Pass the ball

Hard

Conditional Probability

Problem

You and 4 other people are sitting in a circle. You are given a ball to start the game. Every second of this game, the person with the ball has three choices they can make. They can either pass the ball to the left, pass the ball to the right, or keep the ball (all with equal probability). This game goes on till someone keeps the ball. What is the probability that you are the person to end the game and keep the ball?

Original Problem Link: Click here

Solution

Lets call the people $A$ (me), $B$ , $C$ , $D$ , $E$ . Note that $B$ and $E$ are symmetric (at distance 1) Similarly, $C$ and $D$ are symmetric (at distance 2)

If one thinks through the question trivially, a simple approach could be to just "count" all possible ways the game ends at person A. But soon one realises there are inifinitely many ways, although possibly countable, but not-so-trivial after all!

A simpler approach involves identifying markov states and using conditional probabilities. The fundamental law of total probability states

$P (X) = \sum_{Y_{i}} P (X ∣ Y_{i}) \times P (Y_{i})$

Step 1: Identifying States

We can define 5 simple states, $S_{A}$ , $S_{B}$ , $S_{C}$ , $S_{D}$ , $S_{E}$ , with state $S_{i}$ representing that the ball is with the $i_{t h}$ person.

Now, consider the probability that the ball is with person $i$ , and the game ends with person $A$ . Lets denote this as $P (A * ∣ i)$ , where $A *$ means that the game will end with person $A$ .

At each state, the person can either stop the game, or pass it on to its neighbours with equal probabilities! Lets try to form a set of equations in $P (A * ∣ i)$ using this.

Step 2: Forming the set of Probability equations

For each state $S_{i}$ , lets represent $P (A * ∣ i)$ in terms of its neighbours.

Now,

For state $S_{A}$ (i.e. the person $A$ has the ball itself), I can either

Stop the game, with prob $\frac{1}{3}$
Pass the ball to player $B$ , with prob $\frac{1}{3}$ , thus moving to state $S_{B}$
Pass the ball to player $E$ , with prob $\frac{1}{3}$ , thus moving to state $S_{E}$

Therefore, we can write

$P (A * ∣ A) = \frac{1}{3} + P (A * ∣ B) \frac{1}{3} + P (A * ∣ E) \frac{1}{3}$

Note that here the first term represents $A$ ending the game there itself.

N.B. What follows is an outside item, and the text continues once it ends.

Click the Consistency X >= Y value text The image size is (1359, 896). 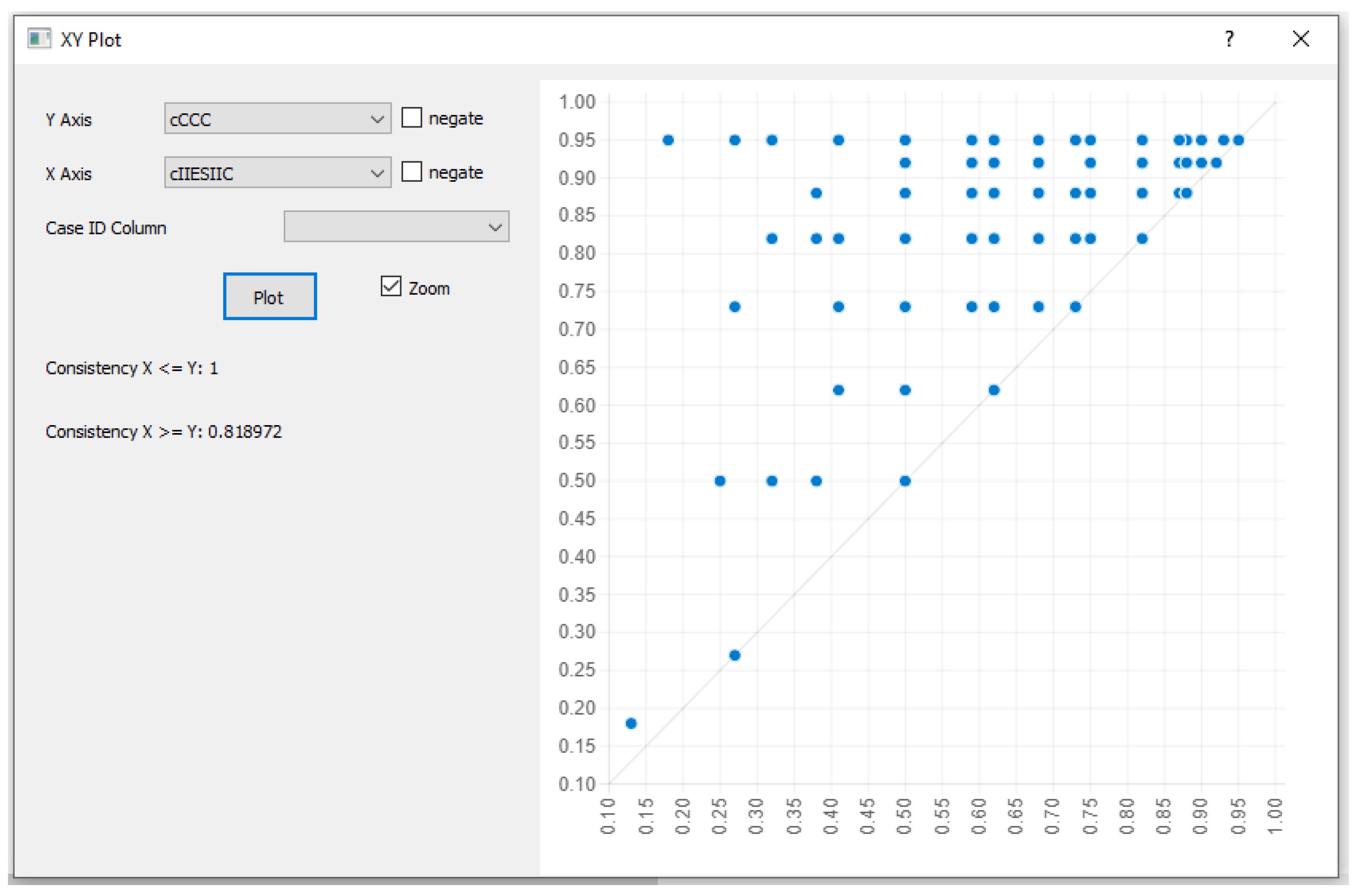coord(245,431)
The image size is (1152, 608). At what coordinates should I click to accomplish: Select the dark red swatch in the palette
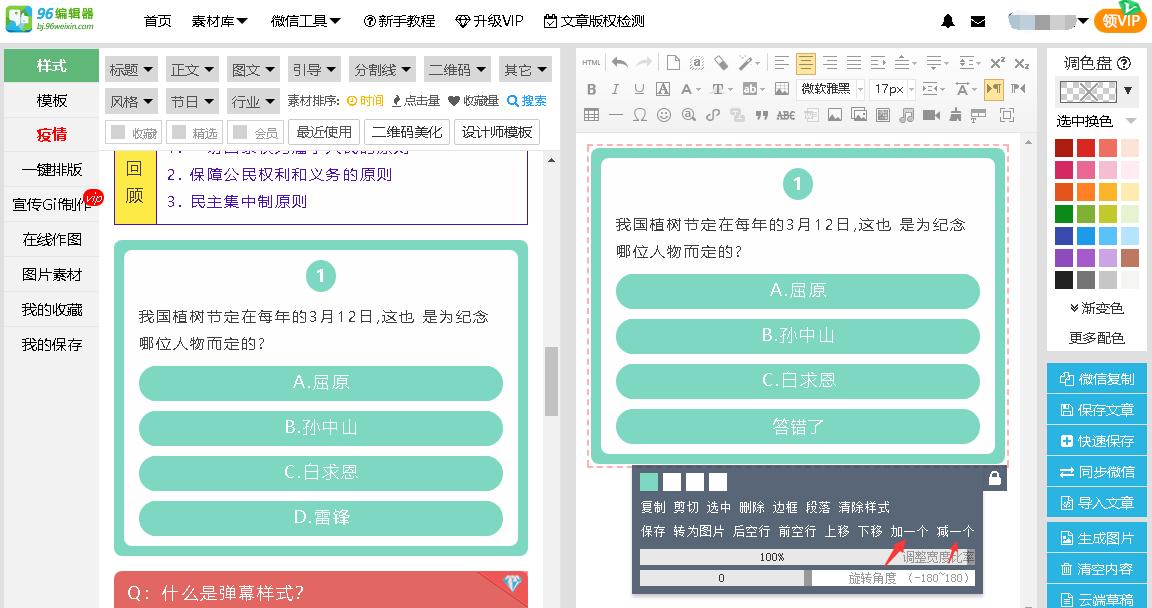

Similarly, for state $S_{B}$

$P (A * ∣ B) = P (A * ∣ A) \frac{1}{3} + P (A * ∣ C) \frac{1}{3}$

and for state $S_{C}$

$P (A * ∣ C) = P (A * ∣ B) \frac{1}{3} + P (A * ∣ D) \frac{1}{3}$

For more intuition on how these equations are formed, think of it like "the probability that A ends the game, given that the ball is currently with C, is that either he passes the ball to B(first neighbour) and we compute this same probability for B, or that he passes on the ball to D(other neighbour), and we compute the same for D. Its somewhat "recursive". For A, another possiblility (that I end the game right now) is added, leading to an extra $\frac{1}{3}$

Now, lets utilize some symmetry!

Clearly, $P (A * ∣ C) = P (A * ∣ D)$ and $P (A * ∣ B) = P (A * ∣ E)$

(As C and D are symmetrically placed around A; same with B and E)

Thus, we can reduce the equations to 3 unique variables, $P (A * ∣ A)$ , $P (A * ∣ B)$ and $P (A * ∣ C)$

Step 3: Solving the equations

Now, substituting:

a = P (A * ∣ A)

b = P (A * ∣ B) = P (A * ∣ E)

a = P (A * ∣ C) = P (A * ∣ D)

We get,

a = \frac{1}{3} + \frac{2 b}{3}

b = \frac{a + c}{3}

c = \frac{b + c}{3}

Solving these, we get:

a = \frac{5}{11}